Pandemic Victories for College Sports Have All Come With Caveats - 2 minutes read
However, the more than 6,600 cases that have been reported in college athletic departments also show that, for all the measures taken, bringing people together almost inevitably leads to the spread of the virus.
A recent study about college campuses in general, by the Centers for Disease Control and Prevention, seems to confirm that. Counties with large universities that returned at the start of the school year with remote learning ultimately experienced a nearly 20 percent decline in cases over a six-week span. Those with large schools that returned to in-person instruction saw a more than 50 percent spike.
“It’s pretty compelling evidence that gathering people from all over the country in small spaces is going to have an impact,” Bachynski said. “It’s not just the game itself.”
Next up is basketball season.
There, the disruptions have been just as persistent as they have been in football, with hundreds of games having been canceled or postponed and programs regularly halting their activities after positive tests. The Villanova men’s team paused last week for the third time since it began practicing, postponing three games after two players tested positive.
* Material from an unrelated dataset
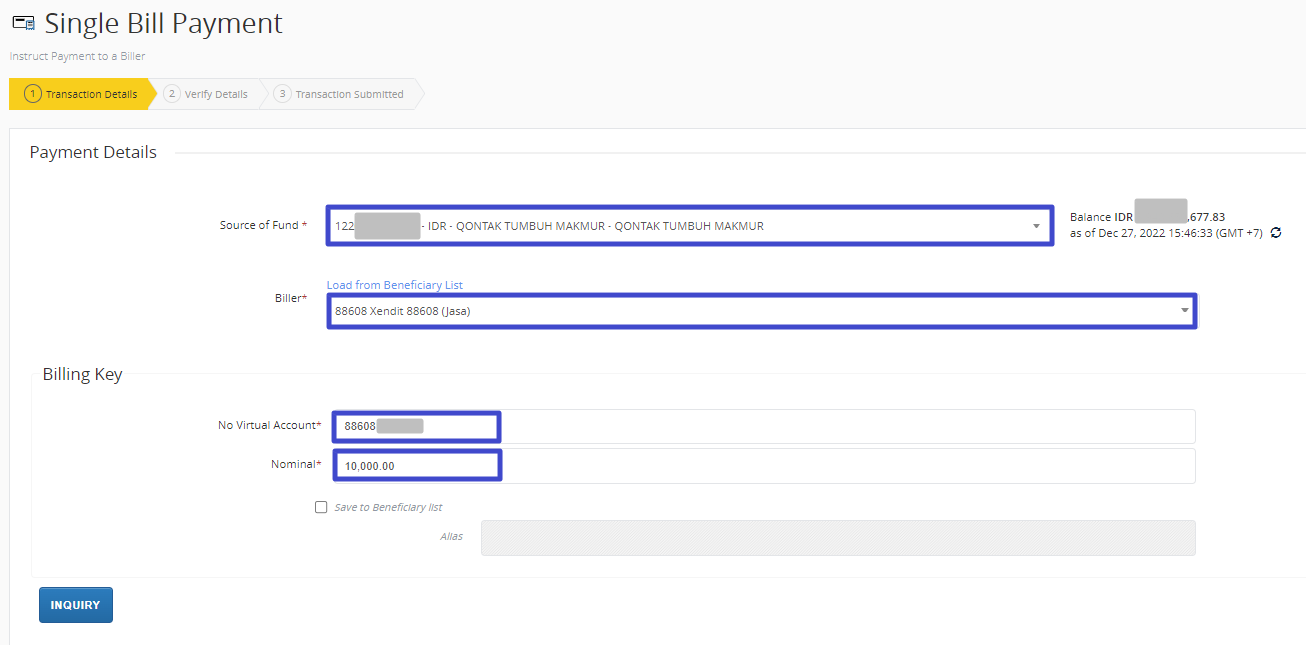Click the Payment Details section heading
The image size is (1306, 645).
click(x=93, y=153)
The team was just getting back its coach, Jay Wright, who tested positive the day after Christmas.
“That’s just the state of the world right now, and we all understand that,” N.C.A.A. President Mark Emmert said in an interview on Saturday night.
“When I see games get canceled because somebody is exercising caution, that’s not a bad thing; that’s a good thing,” he added. “I don’t see a game getting canceled or rescheduled as a failure. I see it as somebody doing the right thing and saying, ‘Nope. You know what? Too risky. You’ve got a case. Let’s just stop for a minute, let’s deal with that and then move on.’”
The goal is to move on until March, when the cash-cow N.C.A.A. tournaments will be played — not in various far-flung cities as usual, but in one locale each: Indianapolis for the men and possibly San Antonio for the women. Survive and advance it is, then.